* _WHAT TO DO_:
Reproduce the article on the Cowboys' free-agency spending below word for word, from its headline through its final sentence.

* _PAGE_:
-- begin --
Stephen Jones explains why ‘all in’ Cowboys spent NFL’s least amount in free agency

The phrase “all in” has become the new “what do voluntary mean” in Dallas Cowboys lore.

Both phrases are certainly a matter of interpretation, depending on whom you talk to.

Former Cowboys linebacker Darren Hambrick uttered the latter to explain his absence from “a voluntary” offseason workouts during a contract dispute in 2001, knowing the team expected him to attend.

And when owner Jerry Jones said in February the Cowboys were going to be “all in” on improving the team this off season to hopefully get to the Super Bowl for the first time since 1996, there was a natural expectation that players would be added to the roster.

The Cowboys have added just one outside free agent, linebacker Eric Kendricks, while losing at least five starters in free agency and a number of depth pieces.

And now roughly a week away from the 2024 NFL draft, the team is not as talented on paper as the one that ended a third straight 12-5 season with a blowout loss to the Green Bay Packers in the NFC wildcard playoffs.

Cowboys fans are as disillusioned as ever regarding a team that is now heading into its 29th year since its last Super Bowl title with only five playoffs win in the interim and no trips to the NFC title title game.
-- end --
* _DATA_:
-- begin --
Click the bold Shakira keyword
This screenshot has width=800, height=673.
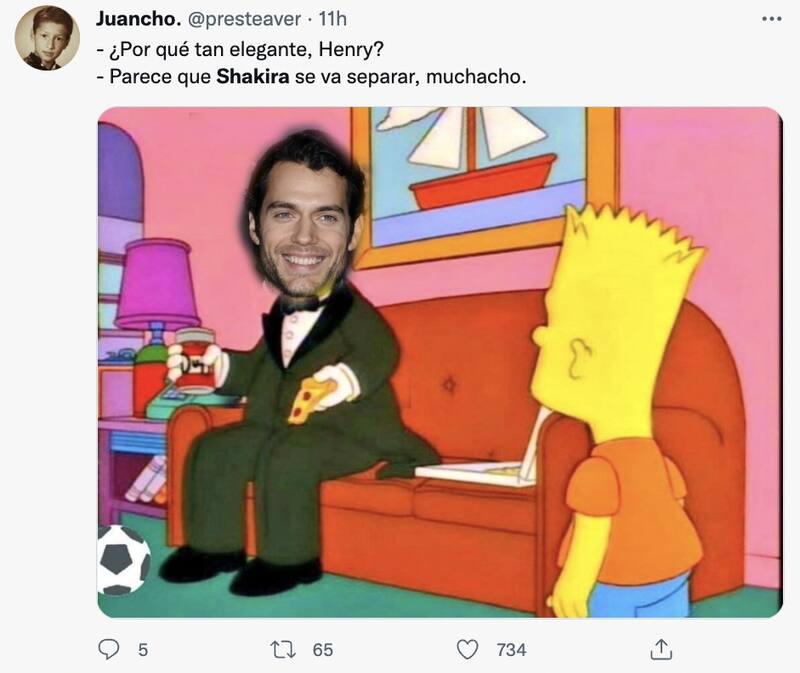pyautogui.click(x=253, y=77)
-- end --
* _TASK SOLUTION_:
Stephen Jones explains why ‘all in’ Cowboys spent NFL’s least amount in free agency

The phrase “all in” has become the new “what do voluntary mean” in Dallas Cowboys lore.

Both phrases are certainly a matter of interpretation, depending on whom you talk to.

Former Cowboys linebacker Darren Hambrick uttered the latter to explain his absence from “a voluntary” offseason workouts during a contract dispute in 2001, knowing the team expected him to attend.

And when owner Jerry Jones said in February the Cowboys were going to be “all in” on improving the team this off season to hopefully get to the Super Bowl for the first time since 1996, there was a natural expectation that players would be added to the roster.

The Cowboys have added just one outside free agent, linebacker Eric Kendricks, while losing at least five starters in free agency and a number of depth pieces.

And now roughly a week away from the 2024 NFL draft, the team is not as talented on paper as the one that ended a third straight 12-5 season with a blowout loss to the Green Bay Packers in the NFC wildcard playoffs.

Cowboys fans are as disillusioned as ever regarding a team that is now heading into its 29th year since its last Super Bowl title with only five playoffs win in the interim and no trips to the NFC title title game.